Gracie how dare you post such beautiful pictures of her or him!!! Either way uggg simply love!!! Gracie will he/she be a house bunny? I would totally have to have him/her with me 24/7 lol after everything I think I'd totally become a mother hen.


----------



## fuzzylittlewabbit

Awh! The bf and i are looking forward to more pictures of the little cutie.


----------



## ZRabbits

Thanks so much Grace for keeping us updated on Cassie. And definitely thanks for posting pics. She's so precious. And what a fighter. Hoping she continues and let us know when those sweet little eyes open. It must have warmed your heart feeling that snuggle and bunny kiss. Good for you for helping her get that to a point she could help herself. Still Cheering Cassie on!

K


----------



## Samara

You are doing such an amazing job. Such a great bunny mom! Go you!! She looks great!!


----------



## Bonnie Lee

Arghh! She or he is too cute!! I loveeeee her little feet!!! Are her siblings hopping all over the place now? I think you have done so super well!


----------



## BabyRue

I started reading this thread yesterday so scared I was going to read a sad outcome. It makes me so happy to see a healthy happy baby bun bun!! You are such a great person for giving her the fighting chance others may not have. You are an awesome bunny Momma!


----------



## melbaby80

So when is cassie going to be mine?


----------



## blondiesmommie

Aww that just made my day


----------



## LindseyG

Maybe she is just a runt and not a peanut. She is a cutie i'm glad she is doing well!


----------



## Bonnie Lee

Hey! So... I don't mean to be pushy... But..
Okay well I kind of mean to be pushy a little bit 

Are Cassie's eyes open today? Do you have any photos?
I'm SO EXCITED!!

But yeah I think Lindsey might be right, I started researching
into Peanuts and Runts after I saw how much stress you were
going through and seeing Cassie grow she doesn't look like she has anything wrong with her besides being the smallest in the litter. Either way I really want that tiny little creature


----------



## HappyFarmBunnies

Helloooooo everyone! I know it's been a couple of days since I've posted but it's been raining like hell here and the bunnies are NOT happy. So I fixed up a cage and brought the babies inside during the day now and I get to spend waaaayyyy more time cuddling and loving on Cassie!

Thank you all for your sweet words and enthusiasm once again. I COULD NOT HAVE DONE THIS WITHOUT YOU!!!

Bonnie, when I was cuddling with her two nights ago I did see a flicker of eye, but it appears to me that her eyelids are quite narrow. I'm going to give it another day or two before I start to panic completely. She may just be an exotic bun! And yes, this little one is definitely going to be a house bun!

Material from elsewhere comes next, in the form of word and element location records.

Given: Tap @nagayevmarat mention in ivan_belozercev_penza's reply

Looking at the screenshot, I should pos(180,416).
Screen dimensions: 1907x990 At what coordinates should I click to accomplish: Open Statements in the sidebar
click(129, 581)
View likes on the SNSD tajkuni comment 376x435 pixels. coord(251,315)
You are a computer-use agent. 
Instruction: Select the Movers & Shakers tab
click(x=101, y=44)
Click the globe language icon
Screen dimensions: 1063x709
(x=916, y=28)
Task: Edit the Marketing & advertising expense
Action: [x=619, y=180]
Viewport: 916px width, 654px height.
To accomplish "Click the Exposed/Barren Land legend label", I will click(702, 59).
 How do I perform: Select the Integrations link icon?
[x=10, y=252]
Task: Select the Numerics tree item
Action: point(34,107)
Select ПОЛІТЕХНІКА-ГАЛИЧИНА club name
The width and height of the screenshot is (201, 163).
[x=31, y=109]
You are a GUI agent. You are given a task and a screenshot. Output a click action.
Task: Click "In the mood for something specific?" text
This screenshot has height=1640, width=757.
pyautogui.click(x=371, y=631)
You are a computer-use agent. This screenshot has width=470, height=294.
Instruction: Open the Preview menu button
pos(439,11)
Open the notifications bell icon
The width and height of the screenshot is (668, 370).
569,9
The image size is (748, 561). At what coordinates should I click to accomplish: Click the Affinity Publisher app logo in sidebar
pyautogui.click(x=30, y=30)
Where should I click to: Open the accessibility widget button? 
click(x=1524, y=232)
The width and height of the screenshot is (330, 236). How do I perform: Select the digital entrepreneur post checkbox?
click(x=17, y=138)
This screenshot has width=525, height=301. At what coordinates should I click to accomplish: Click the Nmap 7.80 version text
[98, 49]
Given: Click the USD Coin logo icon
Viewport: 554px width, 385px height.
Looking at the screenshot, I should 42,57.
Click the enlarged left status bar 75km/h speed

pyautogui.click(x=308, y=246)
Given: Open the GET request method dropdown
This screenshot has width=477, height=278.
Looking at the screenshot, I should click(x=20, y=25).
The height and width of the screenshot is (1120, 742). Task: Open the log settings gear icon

Here are some updated pics. WARNING: SQUEE ALERT. This is possibly the cutest rabbit in the history of ever.


----------



## HappyFarmBunnies

Bbbboooooooooo! I'm on my friend's computer and it won't let me add photos! I can't even post them from my phone!


----------



## Bonnie Lee

Arghh I can't see the photo! You are killing me!


----------



## melbaby80

Darn picture tease!! Awe well I am glad she's doing great. She has quite the fan club


----------



## ZRabbits

Glad the little one is doing so well! Can't wait to see the pics you couldn't post. 

K


----------



## HappyFarmBunnies

Woo hoo! Back to my own environment, pics now and more to post later. Eyes are open now Bonnie!





Snuggling with Mamma.





*nuzzle*






Peekaboo Cassie! I see you!


----------



## ZRabbits

Oh she is so sweet and so tiny! So glad she is doing well, and eyes are open.

Keep going Cassie!

Thanks so much for sharing! 

K


----------



## melbaby80

oh my goodness!!!!!!!! They look soooo cute, like little toys!!!! Simply to die for. You are too lucky!! I wish they were sitting on me lol


----------



## Bunnylova4eva

Oh dear, I Think she is simply TOO stinkin' ADORABLE!  Cutest thing ever~you're doing an awesome job with her! Praise the Lord!


----------



## HappyFarmBunnies

Just snapped a few more photos this evening. Sorry for the picture quality; they are fast and my camera is not. Cassie is too adorable for words.






Open eyes Mamma!





Still a palm-sized bunny. 

And the rest of the litter, pretty dang cute too...





Blondielocks





Karats





Connifer


----------



## ZRabbits

Thanks so much for sharing! So thrilled to see Cassie. Just amazing! And her silblings, I have to definitely agree they are all truly lovely.

Congratulations!

K


----------



## Bonnie Lee

OMGoshhhhhhhhhhh they are amazingly cute! i love your photos with them all snuggled under your chin! so cute!!!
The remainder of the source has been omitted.